## QUOTED PASSAGE
In this second instalment of the series on Optical Practice Sales, Dominic Watson, Director of Myers La Roche, explores the main profiles of potential buyers:

As a business owner you will no doubt have had plenty of experience of interviewing staff during your career.  It is amazing how well some candidates present in an interview situation and how different they can be when you engage them.  With more regular contact the interview mask soon slips away and the real person and their true attitude, ethos and motives are revealed.  

Exactly the same applies to prospective practice buyers, but the stakes are significantly higher.   Most buyers present well during early communication and contact.  It is only with further, deeper contact, normally during preliminary due diligence, negotiations or once a deal has been agreed and is with lawyers that the truth is revealed.  The sale of your practice and getting the measure of prospective buyers is one character judgement you cannot afford to get wrong. 

For owners, the optical practice sales ecosystem is a whole new and unfamiliar world. After 20 years in this niche, my team and I have developed a pretty comprehensive understanding of the motives, characteristics and tactics of the different types of buyers in the marketplace.

## WRITTEN PROBLEM A
Can you copy the entries below word for word, starting at the line containing "Select the '01 Августа 2003' date label" and ending at the line containing "[x=99, y=165]"?

## SUPPLIED RECORDS
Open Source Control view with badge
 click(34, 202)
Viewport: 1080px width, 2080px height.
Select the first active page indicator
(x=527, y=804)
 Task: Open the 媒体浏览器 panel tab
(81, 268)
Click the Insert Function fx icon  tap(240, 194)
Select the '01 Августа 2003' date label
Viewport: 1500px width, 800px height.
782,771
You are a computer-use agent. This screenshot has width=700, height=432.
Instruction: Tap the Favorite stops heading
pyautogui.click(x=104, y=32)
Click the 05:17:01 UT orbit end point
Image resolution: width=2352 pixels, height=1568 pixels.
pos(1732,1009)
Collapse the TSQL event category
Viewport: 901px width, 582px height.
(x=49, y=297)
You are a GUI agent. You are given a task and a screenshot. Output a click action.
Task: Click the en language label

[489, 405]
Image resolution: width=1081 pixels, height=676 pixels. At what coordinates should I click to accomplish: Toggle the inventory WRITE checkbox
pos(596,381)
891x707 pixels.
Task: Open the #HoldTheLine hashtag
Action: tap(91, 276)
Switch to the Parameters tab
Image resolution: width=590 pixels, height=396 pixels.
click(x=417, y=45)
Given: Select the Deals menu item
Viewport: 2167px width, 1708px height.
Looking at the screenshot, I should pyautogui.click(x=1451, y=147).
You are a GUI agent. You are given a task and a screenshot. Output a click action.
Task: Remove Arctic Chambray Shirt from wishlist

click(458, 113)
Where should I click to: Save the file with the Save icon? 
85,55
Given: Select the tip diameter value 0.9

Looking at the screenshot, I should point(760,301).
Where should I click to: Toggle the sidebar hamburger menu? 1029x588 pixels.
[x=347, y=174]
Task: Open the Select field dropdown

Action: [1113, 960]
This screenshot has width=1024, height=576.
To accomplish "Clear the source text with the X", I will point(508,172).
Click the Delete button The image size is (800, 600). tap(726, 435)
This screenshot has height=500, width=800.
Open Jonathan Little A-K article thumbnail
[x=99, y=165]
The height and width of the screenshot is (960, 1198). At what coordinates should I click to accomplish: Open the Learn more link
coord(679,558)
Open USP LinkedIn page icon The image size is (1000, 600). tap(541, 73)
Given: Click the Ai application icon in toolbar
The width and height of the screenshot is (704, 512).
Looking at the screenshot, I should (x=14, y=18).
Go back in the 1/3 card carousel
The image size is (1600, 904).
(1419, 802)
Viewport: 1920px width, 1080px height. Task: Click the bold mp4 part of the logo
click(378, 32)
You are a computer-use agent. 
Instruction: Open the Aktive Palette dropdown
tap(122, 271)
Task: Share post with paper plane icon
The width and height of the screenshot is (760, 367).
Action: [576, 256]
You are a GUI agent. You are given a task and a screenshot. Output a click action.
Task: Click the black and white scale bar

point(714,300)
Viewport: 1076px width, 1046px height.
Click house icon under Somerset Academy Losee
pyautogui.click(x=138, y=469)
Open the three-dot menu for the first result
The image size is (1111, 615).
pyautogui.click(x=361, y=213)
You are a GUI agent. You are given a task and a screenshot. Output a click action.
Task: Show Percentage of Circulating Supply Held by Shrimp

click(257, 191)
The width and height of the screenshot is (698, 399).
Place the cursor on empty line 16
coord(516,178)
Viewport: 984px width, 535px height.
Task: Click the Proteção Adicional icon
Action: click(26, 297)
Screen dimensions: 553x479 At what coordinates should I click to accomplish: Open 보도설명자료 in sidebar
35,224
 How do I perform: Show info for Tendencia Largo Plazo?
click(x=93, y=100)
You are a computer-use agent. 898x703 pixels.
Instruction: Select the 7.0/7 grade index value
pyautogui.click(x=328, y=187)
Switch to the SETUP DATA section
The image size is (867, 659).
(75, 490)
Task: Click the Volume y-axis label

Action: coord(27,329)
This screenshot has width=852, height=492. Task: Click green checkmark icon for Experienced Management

## WRITTEN PROBLEM B
Could you continue the article on optical practice sales above, picking up right after its final sentence?

## ANSWER A
Select the '01 Августа 2003' date label
Viewport: 1500px width, 800px height.
782,771
You are a computer-use agent. This screenshot has width=700, height=432.
Instruction: Tap the Favorite stops heading
pyautogui.click(x=104, y=32)
Click the 05:17:01 UT orbit end point
Image resolution: width=2352 pixels, height=1568 pixels.
pos(1732,1009)
Collapse the TSQL event category
Viewport: 901px width, 582px height.
(x=49, y=297)
You are a GUI agent. You are given a task and a screenshot. Output a click action.
Task: Click the en language label

[489, 405]
Image resolution: width=1081 pixels, height=676 pixels. At what coordinates should I click to accomplish: Toggle the inventory WRITE checkbox
pos(596,381)
891x707 pixels.
Task: Open the #HoldTheLine hashtag
Action: tap(91, 276)
Switch to the Parameters tab
Image resolution: width=590 pixels, height=396 pixels.
click(x=417, y=45)
Given: Select the Deals menu item
Viewport: 2167px width, 1708px height.
Looking at the screenshot, I should pyautogui.click(x=1451, y=147).
You are a GUI agent. You are given a task and a screenshot. Output a click action.
Task: Remove Arctic Chambray Shirt from wishlist

click(458, 113)
Where should I click to: Save the file with the Save icon? 
85,55
Given: Select the tip diameter value 0.9

Looking at the screenshot, I should point(760,301).
Where should I click to: Toggle the sidebar hamburger menu? 1029x588 pixels.
[x=347, y=174]
Task: Open the Select field dropdown

Action: [1113, 960]
This screenshot has width=1024, height=576.
To accomplish "Clear the source text with the X", I will point(508,172).
Click the Delete button The image size is (800, 600). tap(726, 435)
This screenshot has height=500, width=800.
Open Jonathan Little A-K article thumbnail
[x=99, y=165]

## ANSWER B
We have developed a simplified buyer classification to help you appreciate and obtain a basic understanding of some of the most common buyer profiles. Obtaining a full understanding of their merits, motives and tactics will go a long way to ensuring you don’t back the wrong horse for the sale of your practice. 


Know your buyers: different types of buyers carry different merits and risks 


Theses are inexperienced prospective first time buyers usually with good intentions, but learning on the job. Our team work hard to mentor them through the buying process.

Value Buyers

Interested in any practices within their catchment area or regional territory.  Their practice acquisitions strategy is a numbers game:  E.g. In any given year, they may place 30 low offers on 30 different practices to locate the one distressed seller prepared to take a low offer in return for a quick and certain deal. For smaller practices they may only be interested in the record cards, which they may move to a neighbouring practice already under their ownership. 

The Straight Man

Open, honest and frank.  Play it straight down the middle.  Generally easy to deal with. Tend to have a clear understanding of what they want and are prepared to pay what they think is fair value on reasonable deal terms. Can be inflexible in a competitive situation.


The type of people who give business and capitalism a bad name.   Ruthless and hardnosed they seek to agree a deal on good headline terms, but then deliberately apply a strategy of attrition to wear down a seller during the legal process, often changing the terms of a deal at the last minute.  Fortunately there are not many of these type of people in modern optics so we don’t want to overegg this risk, but get involved with one of these pirates and the cost will be high.



Charismatic, likeable and successful existing practice owners.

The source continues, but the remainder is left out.